The Other Side Academy has used these social enterprises — a thrift store and moving company run by residents — to help offset its costs, although its financial filings show still also depends on donations. Grenny said the nonprofit will probably experiment with a cookie business and a few other ventures at the village and aims to be self-reliant within the first two to three years.
Residents will get a “fair wage” for their work at these enterprises and won’t be required to work there as a condition of living in a tiny home, according to the project website. However, they have the option of working regularly there or putting in a few hours if they’re short on rent and need some extra money.
While residents are responsible for rent and buying food and other living essentials, case managers and peers will reach out to help people who are struggling. In fact, Egan said, “somebody’s going to know what’s going on with you every single day.”
‘Hanging in there’
If it comes to fruition, the tiny home village won’t be temporary or transitional housing. The people picked to move in would be chronically homeless, or individuals with disabling physical, mental or substance use conditions who have been homeless for a year straight or repeatedly in the last several years.
Many of these people will need support services for the rest of their lives, the Other Side Village representatives say.
And yet they want the community to be expansive enough for residents’ ambitions to flourish.

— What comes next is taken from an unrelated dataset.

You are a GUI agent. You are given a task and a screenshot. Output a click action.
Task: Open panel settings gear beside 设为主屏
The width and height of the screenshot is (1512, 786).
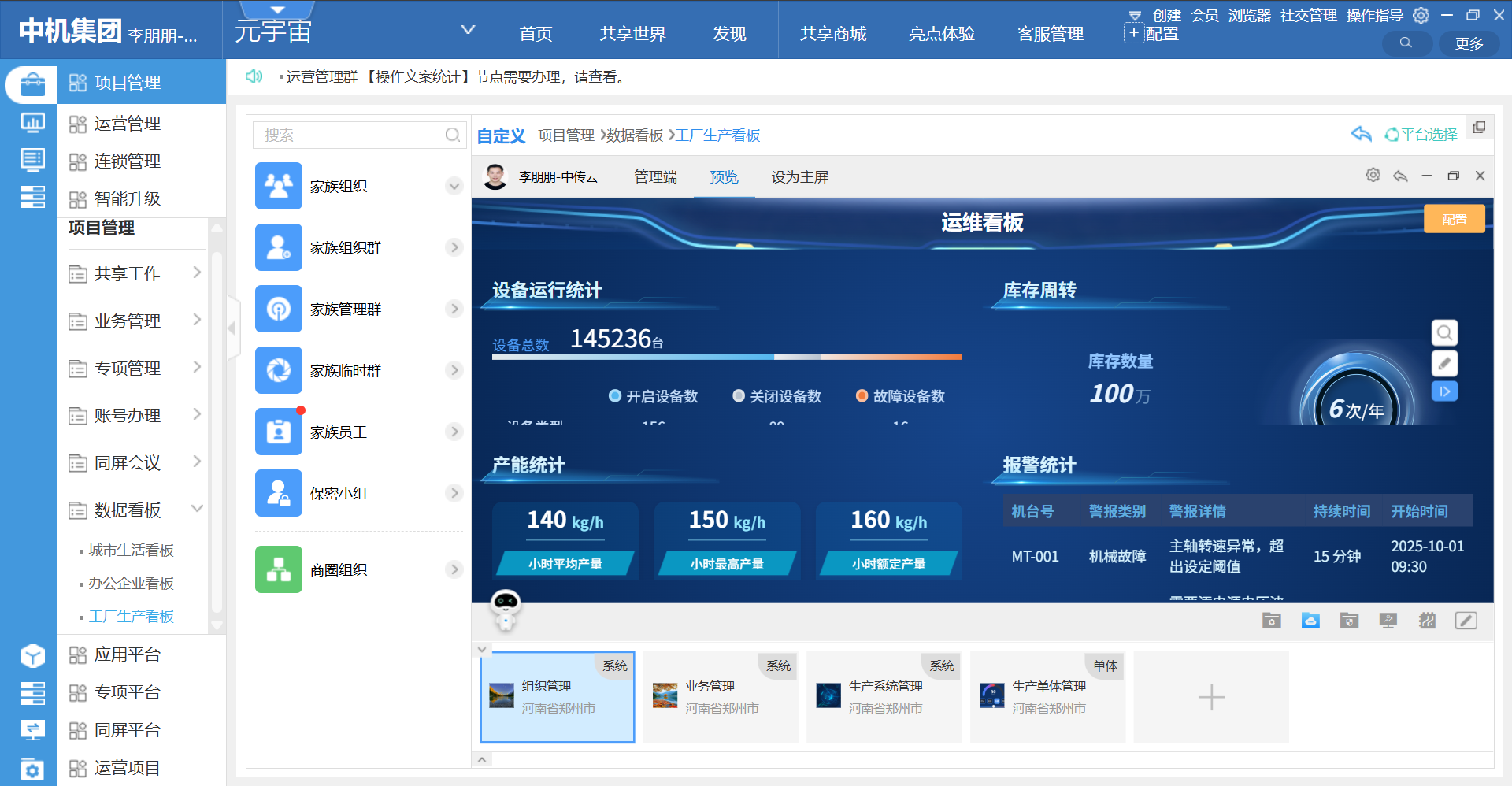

“You can always look up the hill or down the hill and say, ‘You know what? I want something a little bigger,’” Grenny said. “‘I’m going to go work a few more hours, and I want something that’s a little cooler. Something that’s got a view of the mountain.’”
Lambert says his goal is to become a business owner one day, describing dreams of opening a gourmet grilled cheese eatery or an urban entertainment center with a makerspace, recording studio, tattoo artists and barbers.
The business would provide jobs to other village residents and cater to people who have spent years of their lives on the street, he said.
“We like things like body piercings and tattoos,” he said. “We like cool haircuts, custom shoes and backpacks.”
For an unsheltered person, every day is a struggle to keep hope alive, Lambert said. And he’s not sure he could rebound if the tiny home village ends up fizzling.
Bellamy said she knows many homeless people who have everything riding on the project.
“These guys are so beat down. They’ve lost their faith in themselves, they’ve lost their faith in mankind, they’ve lost their faith in God,” she said. “They’re just hanging in there by a string,”
They’ve told her they’re developing mental health problems after being beaten or sexually assaulted, that they’re eager to get a job but can’t go in for an interview without showering and that they’re afraid of spending another winter outside. Some people have died on the streets waiting for more help and housing in Salt Lake City, Bellamy says.
But she’s been promising those who remain that better days are ahead with the Other Side Village.